__Selected extract__
Very much in the style of
the kitchen-sink dramas that pervaded British screens and stages during the
’50s and ’60s, this grim tale of family dysfunction employs the familiar
contrivance of a special occasion triggering cataclysmic arguments and painful revelations.
Specifically, when an aging English coal miner and his wife welcome home their
three adult sons to commemorate the parents’ 40th wedding anniversary, the sons
engage in verbal combat that rips back the façade of the seemingly “normal”
family. Conceptually, this is quite ordinary stuff, but crisp writing,
exceptional performances, and probing explorations of the English class system
make In Celebration worthwhile.
Produced for the American Film Theatre, the picture was directed by Lindsay
Anderson from David Storey’s 1969 play, which Anderson also directed onstage.
The piece is largely a vehicle for Alan Bates, reprising the leading role he
performed during the play’s original run, so Bates’ singular way of infusing
dialogue with cruelty, derision, and self-loathing drives the experience. He
plays Andy, the family’s ne’er-do-well elder child, who ditched a promising law
career to become a painter. Andy is also the keeper of the family’s secrets,
and because those secrets chew at him like cancers, he seizes every opportunity
to confront his relatives with evidence of their hypocrisy and inadequacy. The
family’s middle child, Colin (James Bolan), is a career-minded conformist about
to marry a woman even though he’s a closeted homosexual, and the youngest child,
Steven (Brian Cox), is a would-be author harboring profound psychological pain
even as he wears the mask of a contented husband and father. Meanwhile, the parents
(played by Constance Chapman and Bill Owen) have issues of their own—the mother
feeds delusions of grandeur by pushing her children toward lofty social
positions, and the father deeply regrets spending nearly 50 years working
underground just to support a wife he doesn’t understand and sons who seem
incapable of happiness.

__Data__
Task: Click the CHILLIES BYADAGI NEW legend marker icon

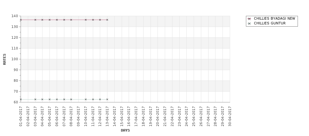Action: [x=249, y=19]
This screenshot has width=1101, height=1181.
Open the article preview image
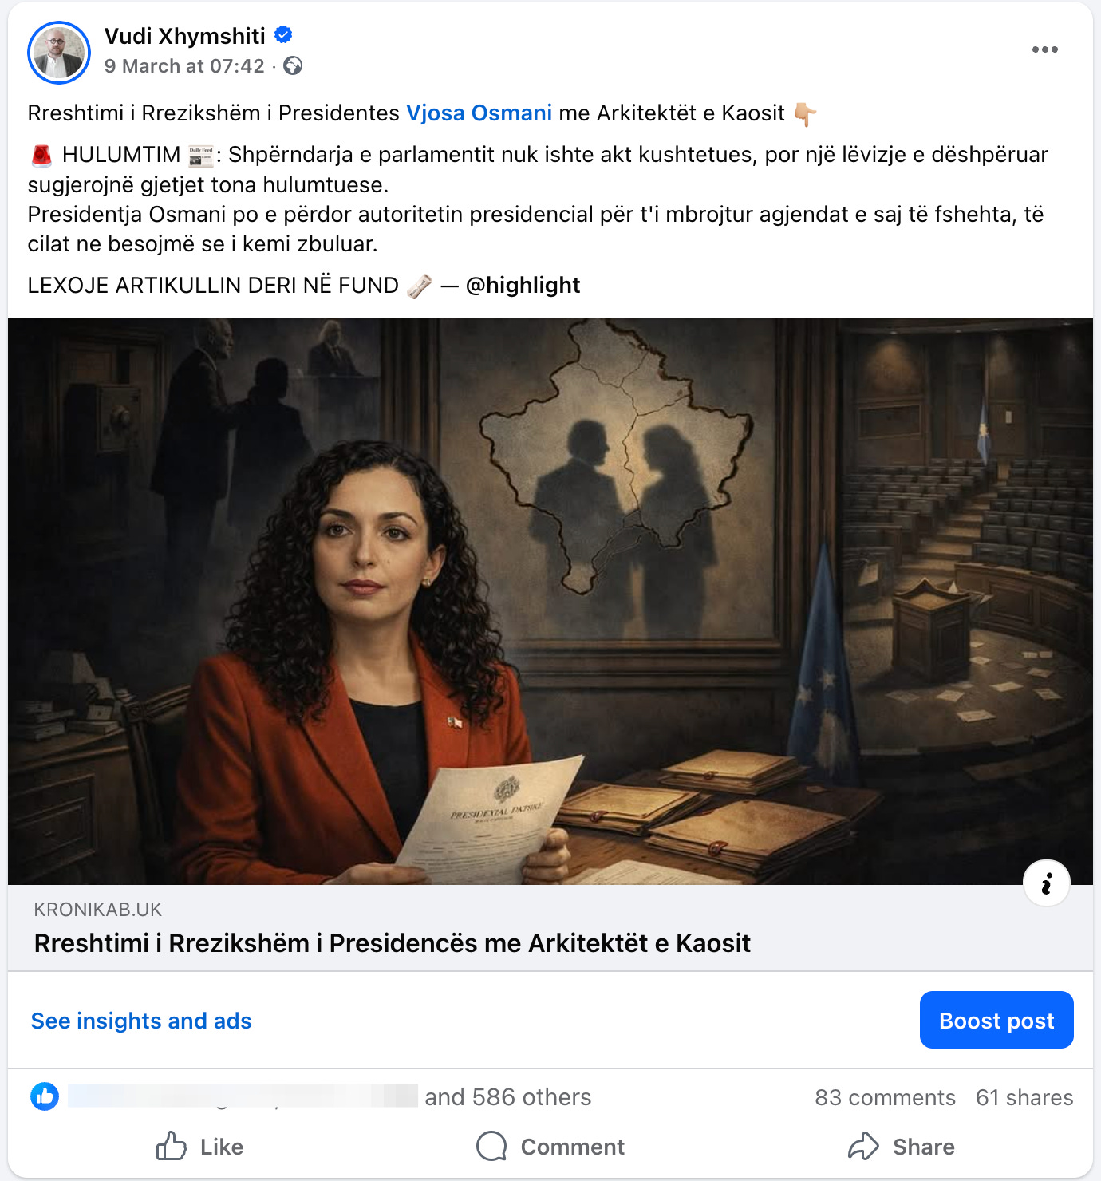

__What you will do__
(A) In one to three sentences, explain why Andy confronts his relatives at every opportunity, according to the review of In Celebration.
(B) Pick up the review of In Celebration after its final sentence and write the next paragraph.
The data above is unrelated to the review of In Celebration.

__Exercise results__
(A) Andy keeps the family's secrets, and those secrets eat at him like cancers. So he takes every chance to confront his relatives with evidence of their hypocrisy and inadequacy.

(B)
In Celebration
is all about the ways in which families project their dreams and nightmares
onto each other, so past wounds including the death of a fourth son linger over
the whole clan like toxic clouds. Exacerbating all of these problems are
communication issues stemming from generational differences. The parents were
raised to suffer through their problems, but the sons, ironically, gained the
ability to articulate every nuance of their feelings because of the educations
foisted upon them by their parents. Bleak and harsh from beginning to end, In Celebration works because Storey
plays fair—rather than situating one character as the family’s moral center, he
demonstrates how each character is incomplete. For instance, Steven lashes out
at the domineering Andy by saying, “Attitudes like yours are easily adapted—all
you have to do is destroy what’s already there.” As this hyper-literate
dialogue suggests, the stage origins of In
Celebration are never hidden, but director Anderson uses limited sets to
create a sense of claustrophobia that energizes the material. More importantly,
the performances are close to perfect, from Bates’ overbearing menace to
Cox’s quiet suffering. In Celebration
is a rough ride, but it’s a rewarding one.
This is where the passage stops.